L’idée était de conserver le caractère unique du quartier tout en le rendant plus attractif culturellement et économiquement.

il fait chaud aujourd’hui, et comme vous pouvez le voir, ce n’est pas plat. Je prends mon temps à passer de ruelles en ruelles pour pouvoir profiter des œuvres d’art disséminées un peu partout dans le village dont le tourisme de masse, disons le, a quelque peu saboté la spontanéité.
Ici, il y a un personnage qui est présent partout et dont je n’aurais pas parié une bille :


Le Petit Prince, omniprésent en peinture, ou sculpture. Assez incroyable.
Bon des fois, je ne suis pas sûr que le message soit bien intégré par la population locale. Mais bon, il faut bien mélanger un peu les cultures…



Clou du spectacle, une statue du Petit Prince avec le Renard regardant la ville. Bien sûr, il y a une queue incroyable (avec une personne qui gère le flux) pour pouvoir être pris en photo entre le Petit Prince et le Renard.
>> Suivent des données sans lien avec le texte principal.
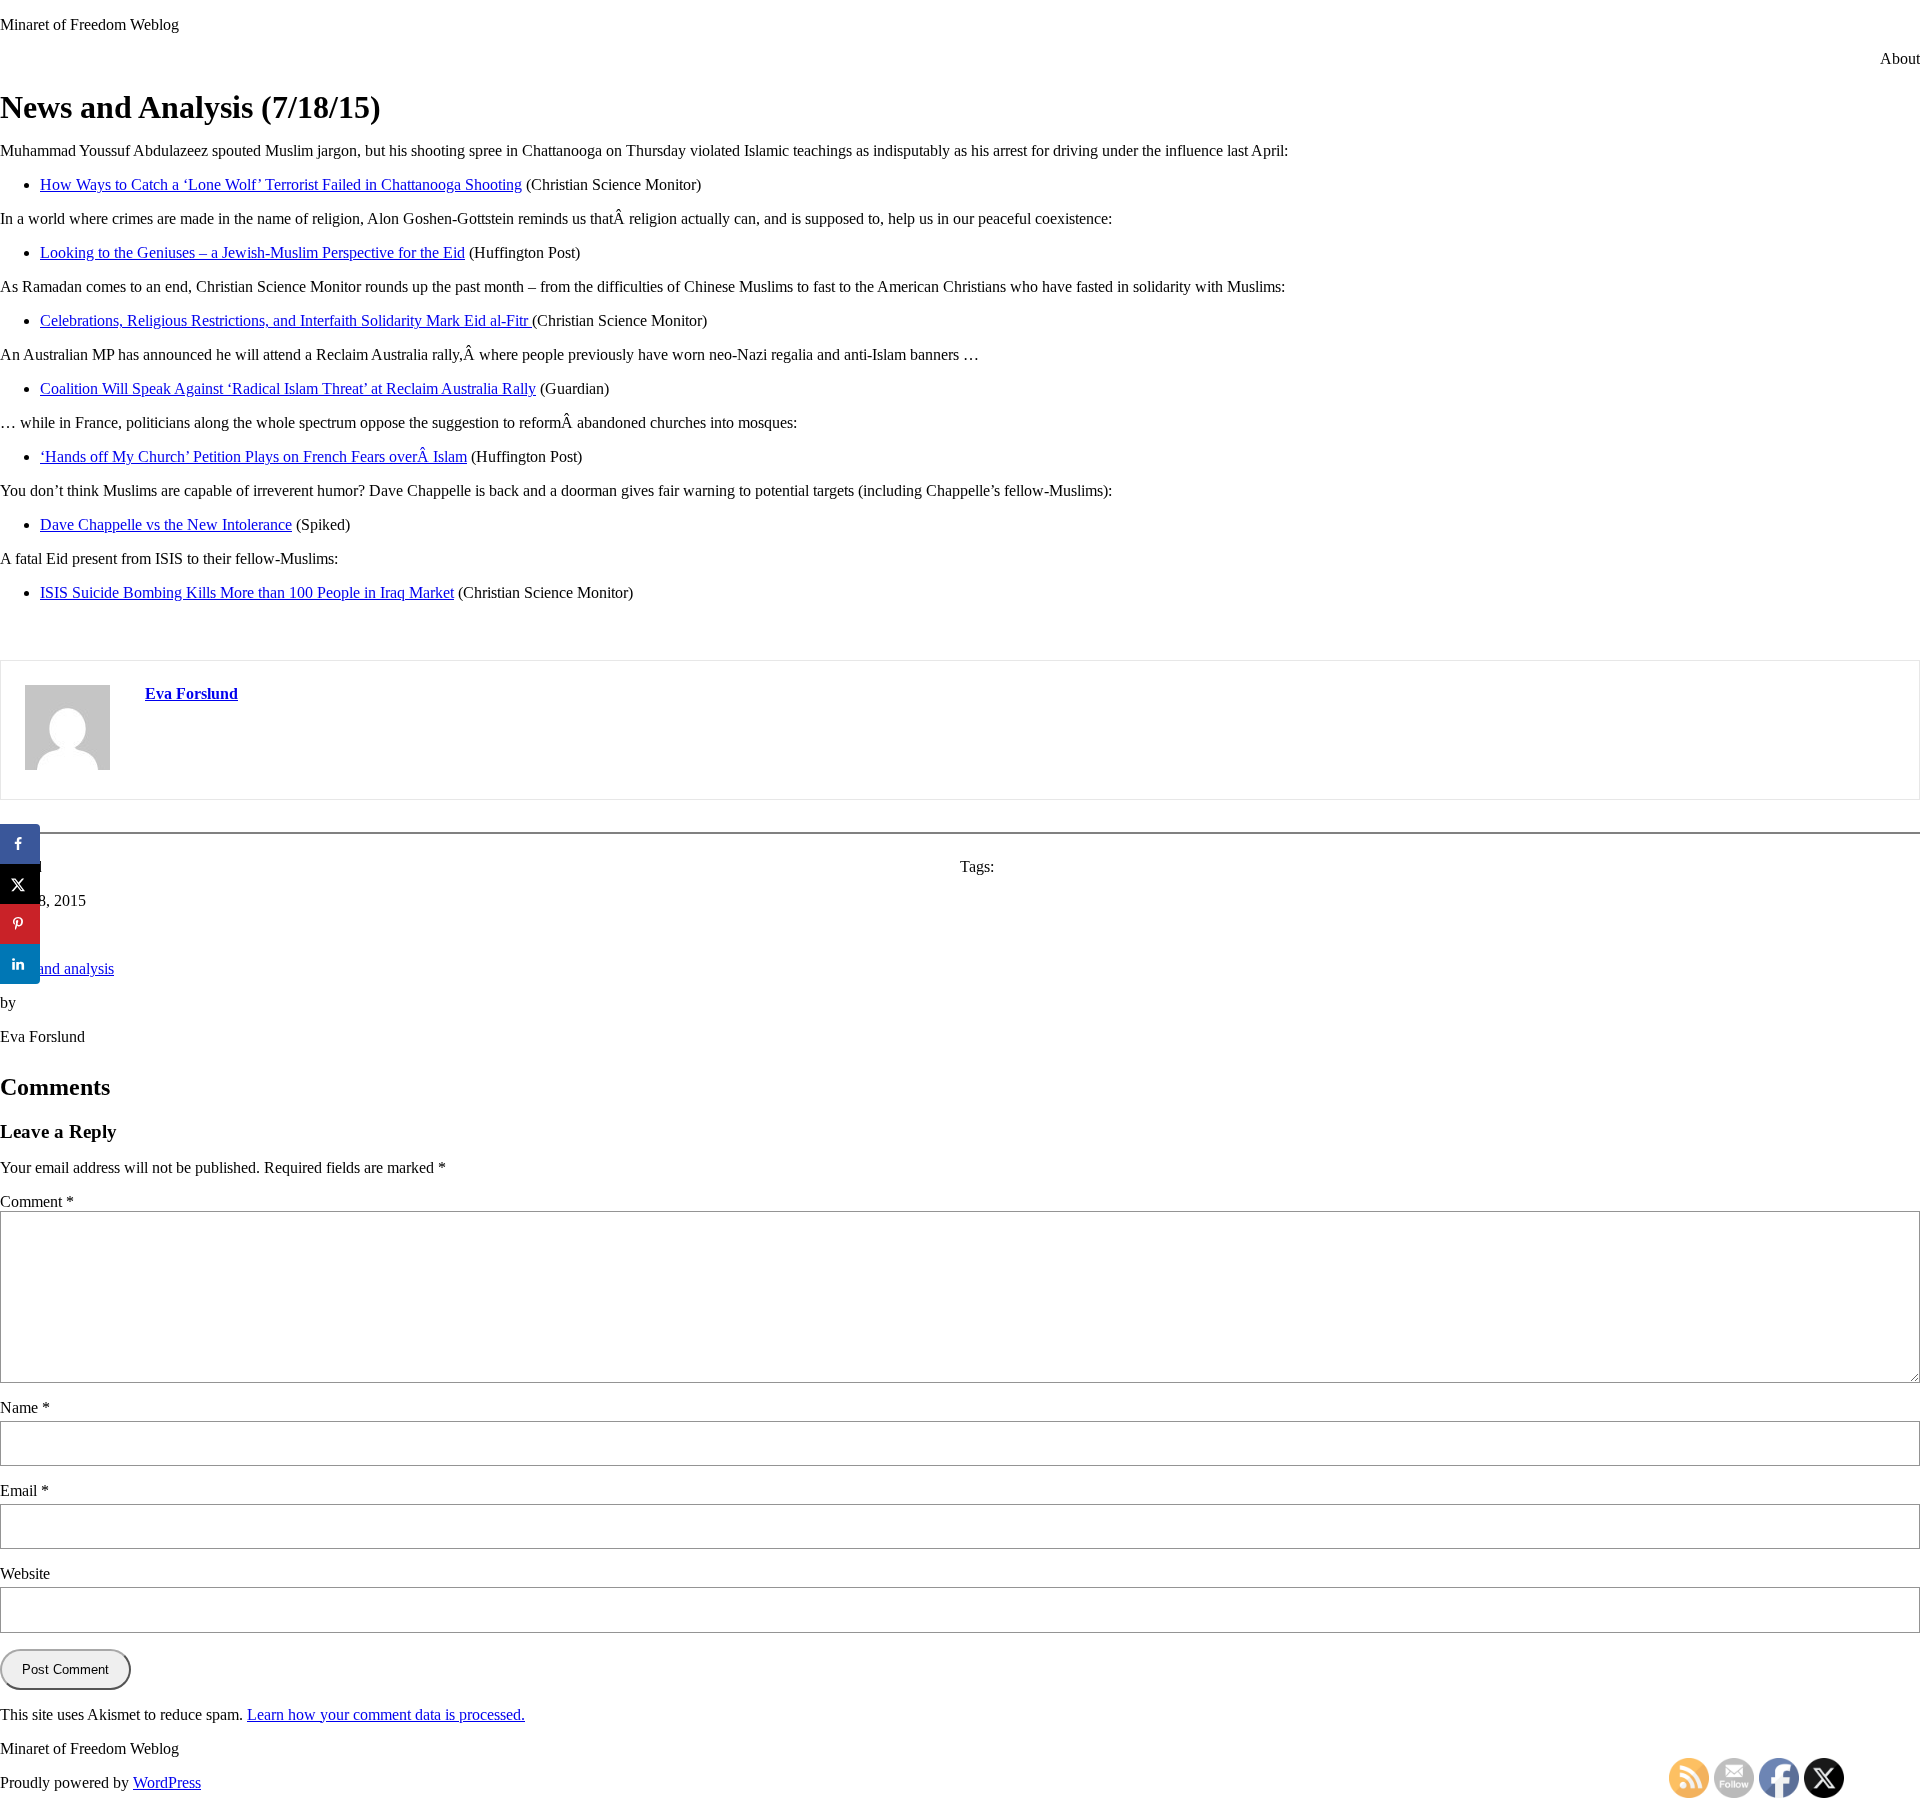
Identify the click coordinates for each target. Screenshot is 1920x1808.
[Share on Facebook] (20, 844)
Il y a bien sûr pleins d’autres choses à voir mais surtout des commerces de souvenirs ou de nourriture partout. Il faut bien comprendre que les Coréens ont entre 15 jours et 25 jours (selon l’ancienneté) de congés. Ils entrent dans une sorte de machine à souvenirs qui doit être très bien rodée. Je le vois à chaque visite, cela peut paraitre un peu fake, mais c’est leur fonctionnement. Il n’y a donc pas à juger (même si, en bon français, ce n’est pas l’envie qui manque.)